Lesson 5: Health Science Ethics
So far in this unit, we have focused on the legal mandates that affect the health science field. In addition to these laws and legal regulations, the health science field is also governed by medical ethics. Ethics is the process of standardizing and recommending choices of right and wrong. Coming from the field of philosophy, ethics involves questions of moral obligations and responsibilities. In the health sciences, ethics are strongly connected to the professional standards of conduct that govern the field.
There are two different types of ethics. Deontological ethics are those based on duty and obligation. These types of ethics are concerned with the rightness or wrongness of the behavior or action itself. Teleological ethics are those concerned with whether or not the outcome of the action or behavior produces a greater good. In other words, teleological ethics are more concerned with the outcome of an action than the action itself.

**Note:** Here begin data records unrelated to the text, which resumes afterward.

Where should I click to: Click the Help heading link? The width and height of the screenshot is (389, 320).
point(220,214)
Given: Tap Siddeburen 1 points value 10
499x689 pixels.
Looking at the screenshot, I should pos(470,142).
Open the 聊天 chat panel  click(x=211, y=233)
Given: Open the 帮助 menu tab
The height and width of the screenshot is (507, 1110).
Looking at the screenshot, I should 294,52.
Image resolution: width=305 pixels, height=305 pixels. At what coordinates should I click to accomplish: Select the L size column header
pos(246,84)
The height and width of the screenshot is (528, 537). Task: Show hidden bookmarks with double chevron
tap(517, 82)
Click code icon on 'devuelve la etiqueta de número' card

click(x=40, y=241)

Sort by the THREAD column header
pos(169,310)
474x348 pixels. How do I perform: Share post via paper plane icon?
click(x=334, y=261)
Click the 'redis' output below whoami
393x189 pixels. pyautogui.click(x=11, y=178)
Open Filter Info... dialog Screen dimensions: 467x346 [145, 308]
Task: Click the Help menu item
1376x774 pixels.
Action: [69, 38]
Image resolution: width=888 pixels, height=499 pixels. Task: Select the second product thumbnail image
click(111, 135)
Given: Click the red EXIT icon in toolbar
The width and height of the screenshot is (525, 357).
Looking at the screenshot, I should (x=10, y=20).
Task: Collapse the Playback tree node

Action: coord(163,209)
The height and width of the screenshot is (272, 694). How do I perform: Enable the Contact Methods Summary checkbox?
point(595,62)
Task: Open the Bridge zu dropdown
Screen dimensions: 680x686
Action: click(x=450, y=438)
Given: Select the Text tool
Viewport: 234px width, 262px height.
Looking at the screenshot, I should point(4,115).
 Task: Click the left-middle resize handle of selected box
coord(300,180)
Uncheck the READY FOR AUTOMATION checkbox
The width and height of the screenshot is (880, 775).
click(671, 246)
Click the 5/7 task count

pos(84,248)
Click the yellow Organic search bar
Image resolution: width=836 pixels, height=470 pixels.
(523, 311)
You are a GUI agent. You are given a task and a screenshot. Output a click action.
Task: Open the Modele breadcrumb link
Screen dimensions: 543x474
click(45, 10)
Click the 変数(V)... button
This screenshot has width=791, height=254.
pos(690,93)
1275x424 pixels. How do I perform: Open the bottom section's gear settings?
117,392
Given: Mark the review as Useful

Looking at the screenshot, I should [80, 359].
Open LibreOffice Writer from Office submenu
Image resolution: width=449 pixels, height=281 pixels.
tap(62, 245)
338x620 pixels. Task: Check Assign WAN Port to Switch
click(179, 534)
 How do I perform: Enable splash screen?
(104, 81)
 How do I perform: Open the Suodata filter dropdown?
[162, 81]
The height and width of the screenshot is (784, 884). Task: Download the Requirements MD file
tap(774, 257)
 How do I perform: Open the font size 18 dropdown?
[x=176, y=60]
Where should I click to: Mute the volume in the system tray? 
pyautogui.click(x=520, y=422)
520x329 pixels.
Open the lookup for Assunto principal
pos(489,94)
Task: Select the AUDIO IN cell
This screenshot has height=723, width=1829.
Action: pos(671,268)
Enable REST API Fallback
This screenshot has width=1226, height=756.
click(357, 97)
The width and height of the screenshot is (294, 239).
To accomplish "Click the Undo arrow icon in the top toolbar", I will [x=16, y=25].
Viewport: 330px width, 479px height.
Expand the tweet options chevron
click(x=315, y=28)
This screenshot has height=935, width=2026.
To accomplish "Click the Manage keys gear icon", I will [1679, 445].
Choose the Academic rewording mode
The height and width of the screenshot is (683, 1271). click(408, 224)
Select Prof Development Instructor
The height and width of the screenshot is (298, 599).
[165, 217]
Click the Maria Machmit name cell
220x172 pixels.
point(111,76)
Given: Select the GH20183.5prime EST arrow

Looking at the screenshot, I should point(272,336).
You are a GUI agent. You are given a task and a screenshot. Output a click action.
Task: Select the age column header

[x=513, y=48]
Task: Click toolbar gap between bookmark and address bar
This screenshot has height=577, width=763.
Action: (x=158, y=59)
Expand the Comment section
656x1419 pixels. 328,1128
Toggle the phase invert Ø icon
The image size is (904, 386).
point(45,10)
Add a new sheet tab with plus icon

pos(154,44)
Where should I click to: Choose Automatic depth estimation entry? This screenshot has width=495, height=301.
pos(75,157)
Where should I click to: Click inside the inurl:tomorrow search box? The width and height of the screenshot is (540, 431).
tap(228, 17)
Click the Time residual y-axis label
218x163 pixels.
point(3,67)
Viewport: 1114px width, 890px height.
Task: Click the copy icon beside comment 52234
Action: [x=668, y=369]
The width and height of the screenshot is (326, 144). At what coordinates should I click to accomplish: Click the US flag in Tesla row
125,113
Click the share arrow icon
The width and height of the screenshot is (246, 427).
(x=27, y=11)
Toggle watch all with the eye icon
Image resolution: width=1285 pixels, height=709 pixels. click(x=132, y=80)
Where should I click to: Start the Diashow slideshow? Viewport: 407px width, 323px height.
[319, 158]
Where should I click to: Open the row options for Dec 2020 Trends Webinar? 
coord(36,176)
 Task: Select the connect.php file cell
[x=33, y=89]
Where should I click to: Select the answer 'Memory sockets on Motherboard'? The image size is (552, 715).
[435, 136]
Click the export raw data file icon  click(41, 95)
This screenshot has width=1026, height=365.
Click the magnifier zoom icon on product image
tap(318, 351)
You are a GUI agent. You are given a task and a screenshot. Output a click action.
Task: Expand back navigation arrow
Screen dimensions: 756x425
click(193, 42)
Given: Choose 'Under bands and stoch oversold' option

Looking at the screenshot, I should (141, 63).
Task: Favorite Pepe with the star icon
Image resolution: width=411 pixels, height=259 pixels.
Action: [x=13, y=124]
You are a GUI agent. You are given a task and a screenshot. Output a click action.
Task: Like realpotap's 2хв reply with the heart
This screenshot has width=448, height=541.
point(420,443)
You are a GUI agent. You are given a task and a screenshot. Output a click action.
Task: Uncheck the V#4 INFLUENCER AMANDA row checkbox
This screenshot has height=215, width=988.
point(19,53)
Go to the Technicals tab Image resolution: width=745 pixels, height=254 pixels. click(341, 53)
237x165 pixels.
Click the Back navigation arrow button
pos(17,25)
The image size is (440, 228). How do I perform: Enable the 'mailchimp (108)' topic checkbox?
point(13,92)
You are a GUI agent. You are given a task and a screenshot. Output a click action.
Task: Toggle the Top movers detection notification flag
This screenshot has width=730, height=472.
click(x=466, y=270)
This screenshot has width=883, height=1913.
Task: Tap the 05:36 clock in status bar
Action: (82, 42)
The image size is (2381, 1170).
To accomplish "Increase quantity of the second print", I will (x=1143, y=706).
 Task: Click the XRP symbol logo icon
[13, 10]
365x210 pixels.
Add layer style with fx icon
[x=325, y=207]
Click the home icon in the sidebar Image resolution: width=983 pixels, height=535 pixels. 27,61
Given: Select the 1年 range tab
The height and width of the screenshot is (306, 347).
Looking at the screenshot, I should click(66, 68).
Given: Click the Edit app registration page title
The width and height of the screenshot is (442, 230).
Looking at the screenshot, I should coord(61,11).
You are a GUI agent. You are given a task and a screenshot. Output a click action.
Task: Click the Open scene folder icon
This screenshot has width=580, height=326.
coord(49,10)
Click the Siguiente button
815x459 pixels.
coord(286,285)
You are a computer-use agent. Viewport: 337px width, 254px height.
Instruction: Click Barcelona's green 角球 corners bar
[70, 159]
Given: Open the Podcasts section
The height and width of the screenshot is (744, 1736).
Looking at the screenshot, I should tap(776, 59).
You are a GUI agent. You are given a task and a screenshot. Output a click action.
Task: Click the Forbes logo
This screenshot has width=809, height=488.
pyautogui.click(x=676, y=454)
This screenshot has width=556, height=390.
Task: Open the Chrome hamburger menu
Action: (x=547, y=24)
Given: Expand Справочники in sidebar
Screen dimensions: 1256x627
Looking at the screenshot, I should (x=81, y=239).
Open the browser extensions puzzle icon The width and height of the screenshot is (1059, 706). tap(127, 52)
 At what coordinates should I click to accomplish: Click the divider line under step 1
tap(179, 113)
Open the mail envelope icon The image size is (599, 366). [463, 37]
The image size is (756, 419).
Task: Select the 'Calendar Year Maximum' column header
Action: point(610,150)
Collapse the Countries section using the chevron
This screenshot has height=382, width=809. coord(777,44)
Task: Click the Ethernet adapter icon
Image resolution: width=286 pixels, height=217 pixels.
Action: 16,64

Consider the following situation. A person comes across an accident and stops to help. At the hospital, a nurse pulls the person aside and tells her that the person in the accident was HIV-positive. Deontological ethics would argue that this action was ethically wrong as the nurse broke the privacy and confidentiality expectations of the patient. Teleological ethics might argue that the action was ethically correct since the Good Samaritan would not have known otherwise that she had been exposed to HIV, and she might have unwittingly exposed others to the disease without this knowledge. As this situation shows, ethical decisions are not always easy ones to make. There are often multiple considerations, including cultural differences and the effects that decisions may have on different individuals, and the lines between right and wrong are not always clearly drawn.
Many health science professions aim to make ethical decisions easier for practitioners by establishing a code of ethics for professionals to follow. Healthcare settings may also establish an institutional code of ethics for their employees to follow.